Wheat-free, Toasted Muesli
25th October 2015
A delicious, toasted muesli made with raw oats, golden honey and crunchy nuts & seeds. Serve with a dollop of Greek yoghurt and add some chopped, fresh fruit such as berries or banana, for a perfectly healthy start to your day.
Dry Ingredients
- 250ml oats
- 125ml dessicated coconut
- 125ml raw, whole almonds
- 125ml raw, whole hazelnuts
- 125ml sunflower seeds
- 80ml pumpkin seeds
- 80ml flaked almonds
- 10ml ground cinnamon
- 5ml ground mixed spice
- 1¼ml ground nutmeg
Wet Ingredients
- 60ml apple / apricot / orange juice
- 5ml vanilla extract
- 125ml (a little less) runny honey
- Small pinch of salt (optional)
Method
- Switch on the oven to 180°C.
- Prepare a large, shallow baking tray by greasing with a thin layer of light vegetable oil and removing any excess.
- In a large mixing bowl, combine all the dry ingredients.
- In a separate bowl, mix the wet ingredients, stirring well until all the honey dissolves.
- Pour the wet ingredients into the dry ingredients and combine until thoroughly moistened.
- Turn the mixture onto the prepared baking tray and spread in a thin, even layer.
- Place in the oven for 20 to 25 minutes, stirring thoroughly half-way through the cooking time.
- Allow to cool completely before sealing in air-tight jars.
- Keep for up to two weeks.
Serving toasted, wheat-free muesli
- This muesli is delicious served with thick, Greek yoghurt or a splash of milk.
- Grated apple, chopped strawberries and / or bananas add a fresh, sweet taste.
- Add a handful of raisins or chopped, dried apricots for variation.
- Or try it with some Spicy, stewed apple.
Sarah’s Tips for the best wheat-free muesli!
- I store my nuts and seeds in air-tight jars on the top shelf of my fridge in order to prevent the oils from becoming rancid.
- Try a different combinations of nuts such as pecans, walnuts or cashews.
- Nuts and seeds must always be raw and unsalted.
- I add a small pinch of salt to the wet ingredients (so that it dissolves properly) in order to enhance the flavours.

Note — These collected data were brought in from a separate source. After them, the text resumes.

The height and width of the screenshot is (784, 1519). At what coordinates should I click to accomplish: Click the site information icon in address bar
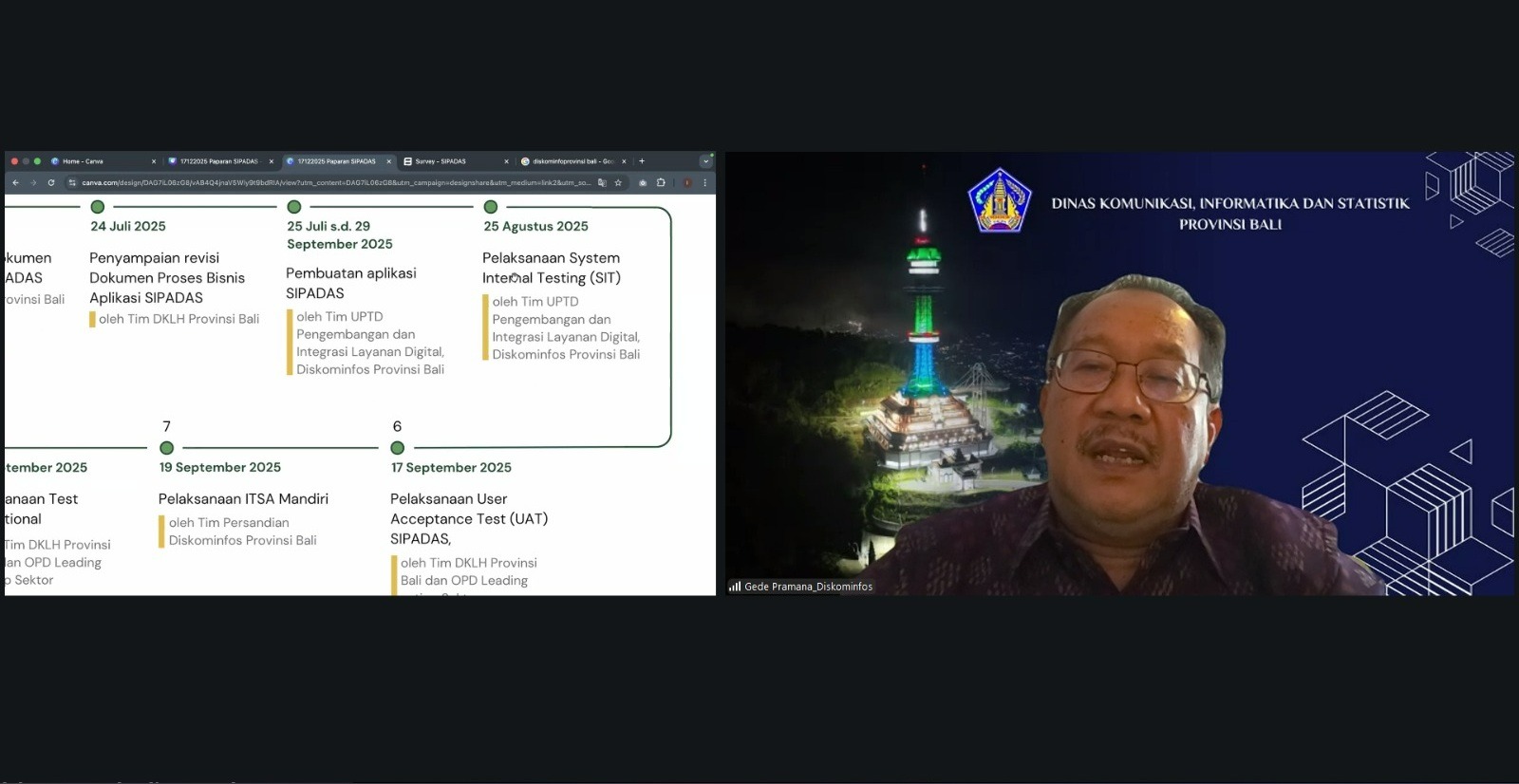point(72,183)
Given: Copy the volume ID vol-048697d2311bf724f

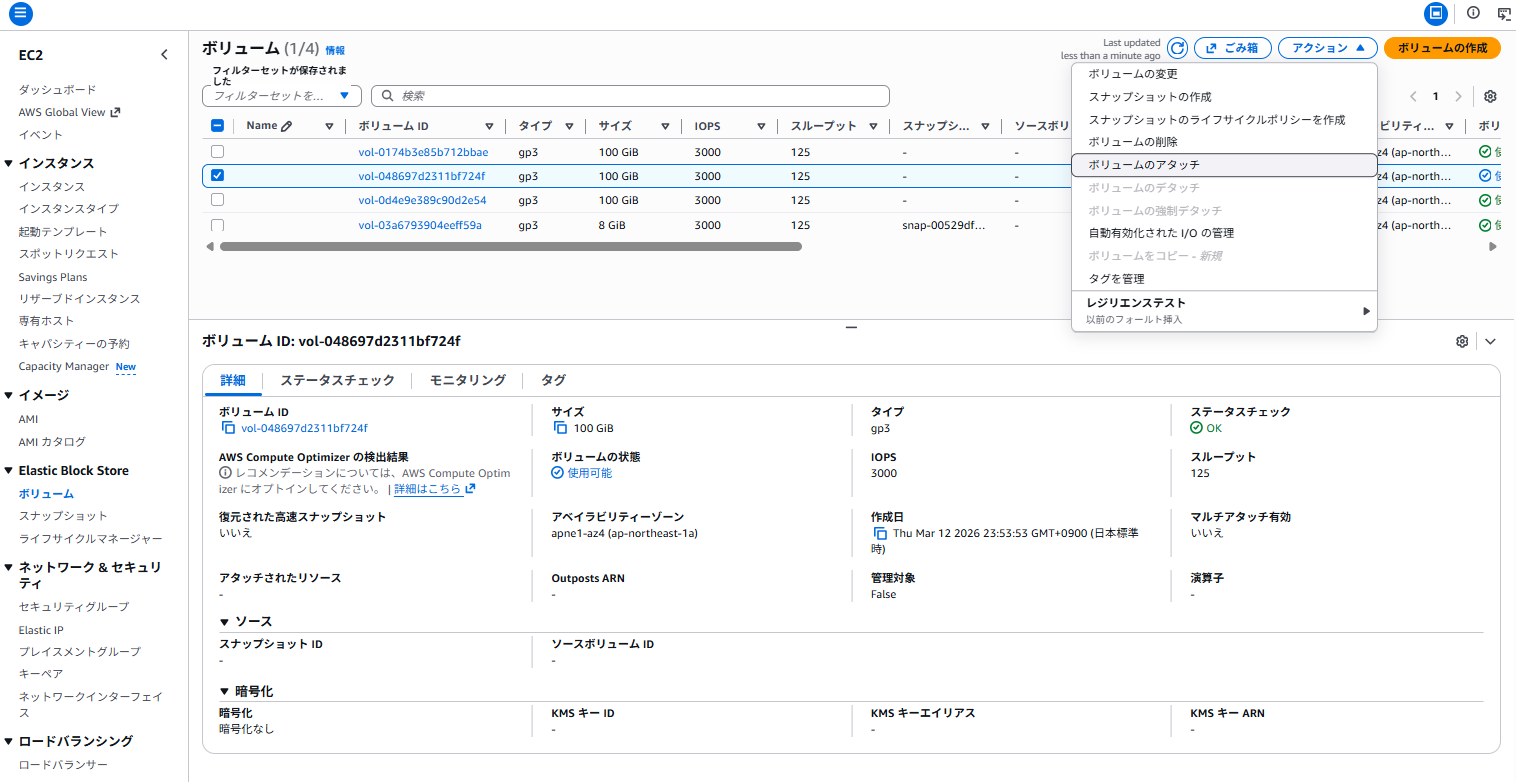Looking at the screenshot, I should tap(228, 427).
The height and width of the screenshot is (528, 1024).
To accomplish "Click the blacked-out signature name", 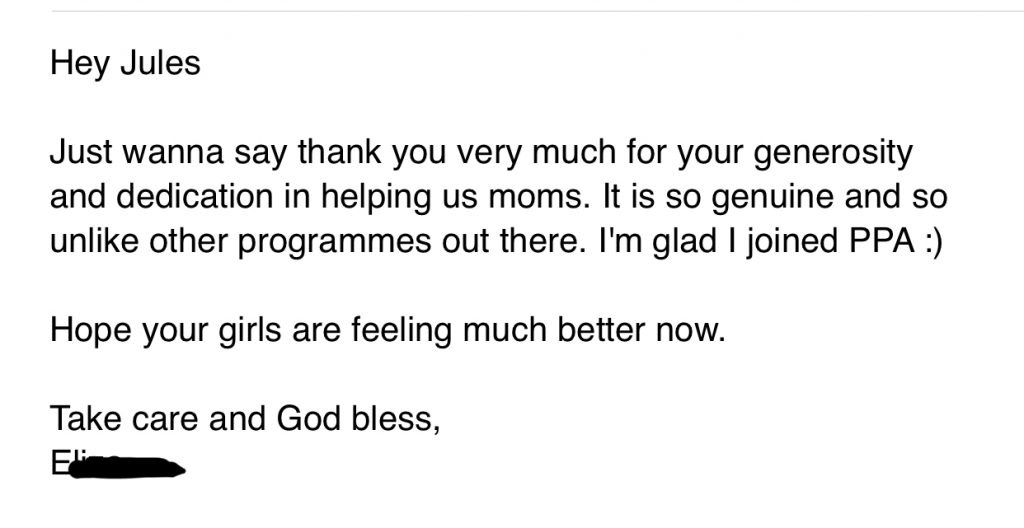I will [x=119, y=465].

- Line your baking tray with baking paper so that it is easier to tip the muesli into jars once it has cooled down.
Notes
- VERY EASY
- Preparation: 10 - 12 minutes
- Cooking: 25 minutes + cooling time
- Wheat-free
- Vegetarian
- Allergens: Gluten, nuts
- 12 - 14 servings
- NB: This wheat-free muesli does contain gluten (oats) and is therefore not gluten-free.